Cuando llegaron las horas más críticas, en paritorios, me creí literalmente bendecida. Jesús Soler o Jesús ‘Matrón’, como es cariñosamente conocido, me procuró todo tipo de atenciones, incluso respondiendo a mis temerosas preguntas de primeriza e intentando que en aquella habitación no faltase ni el humor. Haciendo, sin duda, mucho más llevadera la vela.
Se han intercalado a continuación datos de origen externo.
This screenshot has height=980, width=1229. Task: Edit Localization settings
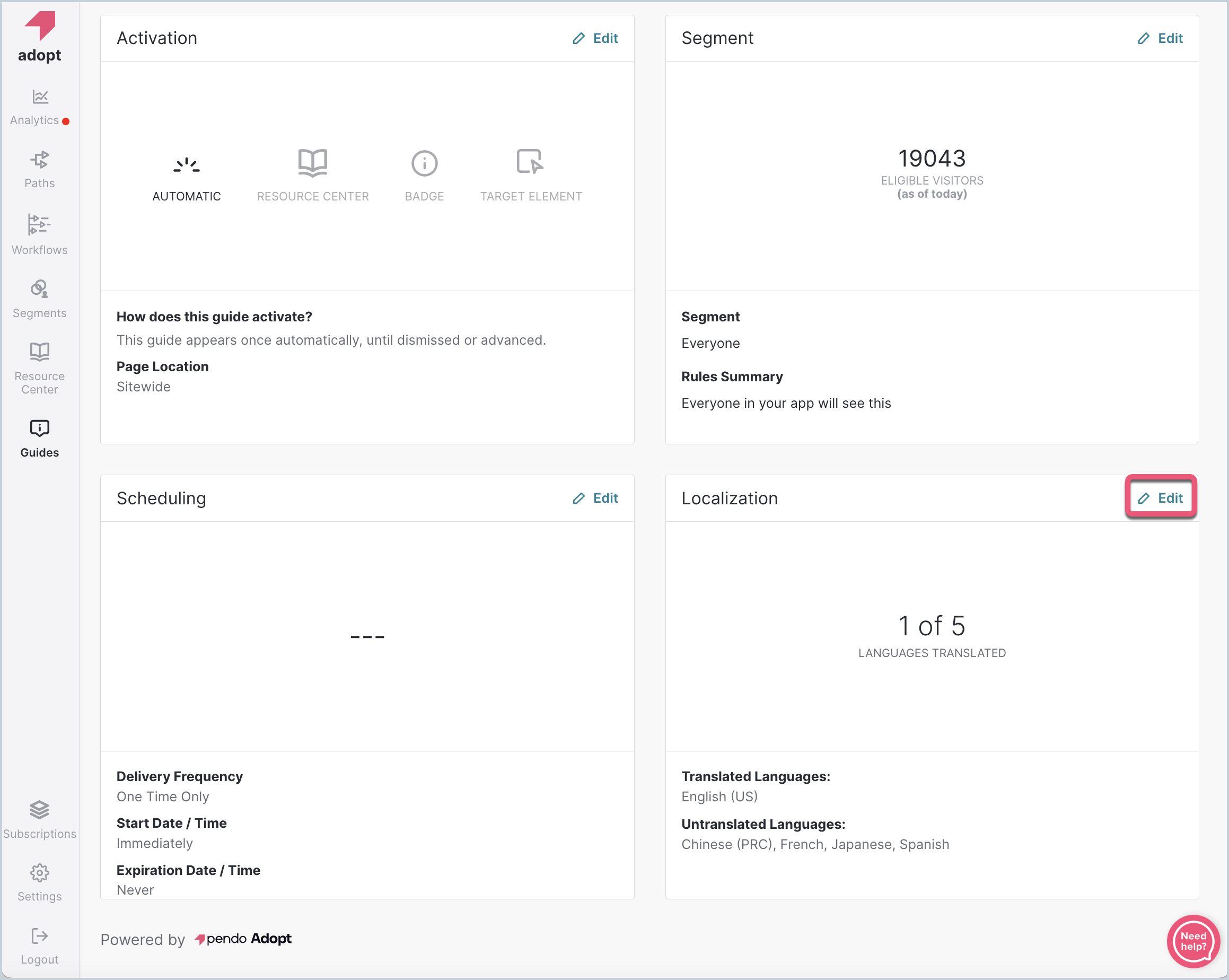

A las cuatro de la mañana comenzaba el trabajo de parto. Me asistió una matrona con nombre de Virgen: Guadalupe de Alba y Vega. No sabiendo ella que desde hace algún tiempo tengo especial debilidad por esta representación de Nuestra Señora, con su manto lleno de estrellas. No creo que fuesen casualidades. El alumbramiento no fue fácil. El pequeño no quería salir y se escondía una y otra vez tras enseñar su pelo moreno a los presentes. Y cuando apareció su cabecita hubo que maniobrar para liberarlo del cordón. No olvidaré jamás la serenidad, la paz y la ternura en las palabras de aquella mujer, seria y contenida, pero tremendamente profesional y empática. Y así se lo hice saber a ella y al todo el equipo. De forma un poco cómica, el ‘Hombre del Renacimiento’ siempre relata como, mientras otras mujeres gritan toda clase de improperios, yo repetía, medio ‘drogada’ por la anestesia y por el fervor del momento, que jamás olvidaría sus caras y que les estaba tremendamente agradecida.

Pues hoy, cinco meses y pico después, cada vez que salgo al balcón también aplaudo por ellos. Por los que se enfrentan a lo excepcional pero también por aquellos que, incluso ahora mantienen con su trabajo lo más ordinario: lo maravilloso de venir al mundo, pese al Coronavirus.